I used an old Kindle as an Information display in my home server (no typo) for my home server. I provided a write-up over at the Unraid forum [1].
tl;dr: It got rooted, and was reprogrammed to fetch an image from a local server running on Unraid. As I didn't know how to elegantly create an image from live data, I opted for a svg template. I placed placeholder texts in this svg, and then did a simple search & replace. With each update, I stored a copy of the template as the "live" version, and then used Imagemagick to convert the SVG to a format the Kindle would understand.
It was a nice project, but got replaced with a Grafana dashboard later last year. :)
[1]: https://forums.unraid.net/topic/75710-meet-zeus/
Reusing an old tablet to control the X32 Mixer at church, also using it with a Arduino in a stompbox that emulates a keyboard, to turn pages on my sheet music when playing guitar and both my hands are occupied.
I'm working on web forum/community software which should be compatible with just about any Web-capable device, regardless of browser.
I've dedicated a lot of time to compatibility, and now it is usable and fully feature-accessible in IE4, IE5.5, IE8, Netscape 3, 4, Opera 3-12, Lynx, w3m, Chrome 1.0, old Safari versions, etc.
I'm still working on a few IE3 issues, will be fixed soon.
It's always good to have an old device on hand for performance testing. It's easier to discover performance issues on a slow machine, as you get to experience the lag first hand.
I don't know if this counts as a Project, but a friend of mine is still using her black plastic MacBook[0] interfaced to a ton of audio gear.
I don't know if she uses it for anything other than audio, but she's a musician so I think that part is used pretty seriously.
[0]: https://everymac.com/systems/apple/macbook/specs/macbook_2.0...
Not very creative: I use my older phone to read books in the hot tub. This way, if I drop it, I don't loose my fancy new expensive phone.
It tells the weather forecast and time for the next few days and at night it goes into 'dark mode' which is nice, have it in a corner in my living room.
Edit: forgot to mention that if you use it, remember to do the 'Add to Homescreen' so it displays in full screen.
I've repurposed a couple old iPhones and a 2nd Gen iPad as baby monitors using the aptly-named Baby Monitor app (no affiliation other than being a satisfied customer). One sits in the kid's room as the mic/camera and the others serve as the speakers/display. The app is fantastic as it works on essentially any version of iOS and any iOS device. The iPad chokes on any website and barely runs anything else, but works perfectly with the Baby Monitor app.
I wish more apps like this worked on older versions of iOS or Android. No need to hack around with some alternative OS (not that there's anything wrong with that) - it's usable by any non-techie with some old iOS devices.
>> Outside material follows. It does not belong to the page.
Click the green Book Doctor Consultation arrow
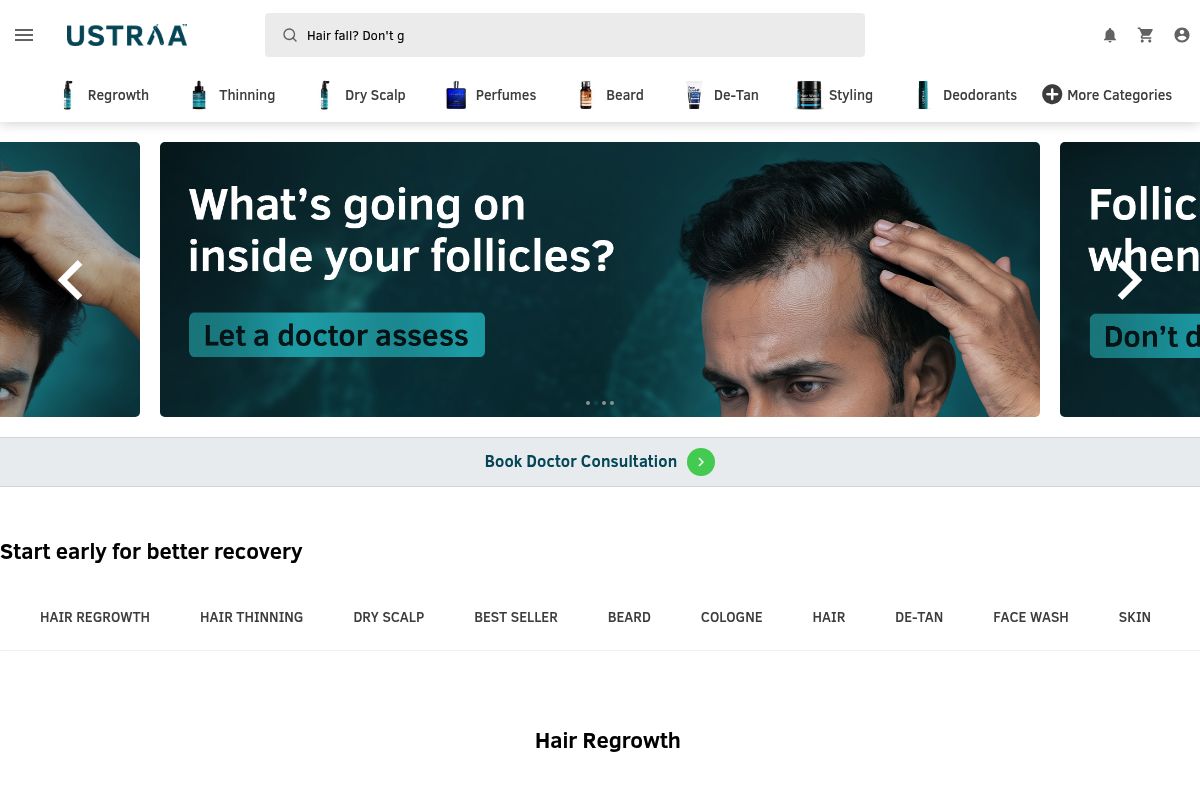1200x800 pixels. pyautogui.click(x=701, y=462)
Using an old desktop my dad gave me to spin up some websites getting 1,000,000+ unique visitors monthly. It has some basic specs: 12gb RAM and 8 cores from a decade or so ago.
Was using Raspberry Pis before, but given that many Docker containers don't support ARMv7, I'm just utilizing the luxury of AMD64 (and using Docker Compose, Traefik, and Wireguard to do scaling and networking).
Now I can do my coding using VSCode, except I can do it from any computer that has a browser (although Chrome seems to work the best).
I highly recommend checking out CodeServer (no affiliation)
I use an old Android smartphone as a replacement wifi antenna for the notebook I use plugged to my 65 inch TV. It's my main workstation, and is a very good machine, but for some reason there's a short circuit on the motherboard and the wifi antenna does not work. This same old phone is also used as a security camera so I can see my pets remotely when I'm traveling. I use the app Alfred to do that, and it works very well.
Old phones make for rather good CCTV/surveillance cameras. Anything made in the past 4-6 years will have great picture quality (during the day, mostly), Internet connectivity, alarm features, motion sensing, even object recognition.
I spend a lot of time in the backcountry trekking, hiking, snowshoeing, and canoeing.
Over the last couple years I have increasingly started using my iPhone for navigation using GaiaGPS and Avenza PDF Maps.
My old phone, though unpowered for day to day life still functions great for navigation. On long trips I’ll bring this second phone as a backup map/gps which is smaller and lighter than the equivalent paper maps and navigation tools.
I've built a good ol' web app which runs in fullscreen mode on an old iPad 1, turning it into a "smart" picture frame. Runs on top of Trello, with a small backend in Go for caching and proxying. Works great.
I use an old laptop to backup data I save in Google Drive, in case my account becomes inaccessible someday.
You can contribute to the effort to port https://postmarketos.org/ to old phones and help unify hardware support in the mainline kernel.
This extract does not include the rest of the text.